Oh, did you compile it from source? In that case, the error's from changes since 1068 or in how it was compiled, so I would focus on fixing that or install the conda version.

lifeiteng commented 1 year ago

Oh, did you compile it from source? In that case, the error's from changes since 1068 or in how it was compiled, so I would focus on fixing that or install the conda version.

trying to use docker version but new errors

Job 8 encountered an error:
Traceback (most recent call last):

  File "/env/lib/python3.10/site-packages/montreal_forced_aligner/abc.py", line 89, in run
    yield from self._run()

  File "/env/lib/python3.10/site-packages/montreal_forced_aligner/corpus/features.py", line 705, in _run
    self.check_call(copy_proc)

  File "/env/lib/python3.10/site-packages/montreal_forced_aligner/abc.py", line 116, in check_call
    raise KaldiProcessingError([self.log_path])

montreal_forced_aligner.exceptions.KaldiProcessingError: KaldiProcessingError:

There were 1 job(s) with errors when running Kaldi binaries.
See the log files below for more information.
/home/feiteng/Documents/MFA/mls-english_train1_splits00/mls-english_train1_splits00/split8/log/generate_final_features.8.log

$ cat /home/feiteng/Documents/MFA/mls-english_train1_splits00/mls-english_train1_splits00/split8/log/generate_final_features.8.log
/env/bin/apply-cmvn --utt2spk=ark:/home/feiteng/Documents/MFA/mls-english_train1_splits00/mls-english_train1_splits00/split8/utt2spk.8.scp scp:/home/feiteng/Documents/MFA/mls-english_train1_splits00/mls-english_train1_splits00/split8/cmvn.8.scp scp:/home/feiteng/Documents/MFA/mls-english_train1_splits00/mls-english_train1_splits00/split8/feats.8.scp ark:-
/env/bin/copy-feats --compress=true ark:- ark,scp:/home/feiteng/Documents/MFA/mls-english_train1_splits00/mls-english_train1_splits00/split8/final_features.8.ark,/home/feiteng/Documents/MFA/mls-english_train1_splits00/mls-english_train1_splits00/split8/final_features.8.scp
ERROR (apply-cmvn[5.5.1016]:HasKey():util/kaldi-table-inl.h:2639) Attempting to read key 101-68298, which is not present in utt2spk map or similar map being read from ark:/home/feiteng/Documents/MFA/mls-english_train1_splits00/mls-english_train1_splits00/split8/utt2spk.8.scp
kaldi::KaldiFatalErrorLOG (copy-feats[5.5.1016]:main():featbin/copy-feats.cc:143) Copied 0 feature matrices.

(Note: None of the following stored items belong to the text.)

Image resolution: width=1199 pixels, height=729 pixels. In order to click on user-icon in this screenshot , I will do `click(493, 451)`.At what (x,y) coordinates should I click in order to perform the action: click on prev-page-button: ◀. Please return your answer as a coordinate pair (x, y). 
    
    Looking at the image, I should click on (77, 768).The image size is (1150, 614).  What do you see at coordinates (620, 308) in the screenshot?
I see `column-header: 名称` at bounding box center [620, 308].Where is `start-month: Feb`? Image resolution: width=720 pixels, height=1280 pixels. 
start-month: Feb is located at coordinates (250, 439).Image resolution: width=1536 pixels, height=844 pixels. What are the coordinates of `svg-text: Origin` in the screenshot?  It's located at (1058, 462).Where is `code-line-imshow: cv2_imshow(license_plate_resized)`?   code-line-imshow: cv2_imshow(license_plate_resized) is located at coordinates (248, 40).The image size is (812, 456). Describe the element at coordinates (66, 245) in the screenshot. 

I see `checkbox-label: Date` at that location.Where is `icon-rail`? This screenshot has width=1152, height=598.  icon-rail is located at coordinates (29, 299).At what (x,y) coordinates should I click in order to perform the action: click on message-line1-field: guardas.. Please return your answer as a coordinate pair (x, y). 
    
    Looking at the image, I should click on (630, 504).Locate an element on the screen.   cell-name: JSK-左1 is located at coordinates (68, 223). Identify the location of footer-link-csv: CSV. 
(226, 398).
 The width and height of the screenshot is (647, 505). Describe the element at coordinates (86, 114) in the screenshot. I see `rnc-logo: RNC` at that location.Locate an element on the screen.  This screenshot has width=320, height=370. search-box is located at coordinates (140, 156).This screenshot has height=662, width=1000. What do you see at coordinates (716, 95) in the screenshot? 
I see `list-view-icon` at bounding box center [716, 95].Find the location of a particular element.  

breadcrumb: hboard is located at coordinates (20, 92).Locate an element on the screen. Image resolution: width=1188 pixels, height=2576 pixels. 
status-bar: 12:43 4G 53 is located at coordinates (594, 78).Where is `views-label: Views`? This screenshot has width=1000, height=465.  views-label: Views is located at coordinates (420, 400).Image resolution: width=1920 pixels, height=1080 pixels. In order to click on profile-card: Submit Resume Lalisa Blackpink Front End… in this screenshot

split8/utt2spk.8.scp missing data.

lifeiteng commented 1 year ago

Oh, did you compile it from source? In that case, the error's from changes since 1068 or in how it was compiled, so I would focus on fixing that or install the conda version.

version 1068, still error

lifeiteng commented 1 year ago

There is a problem with the machine.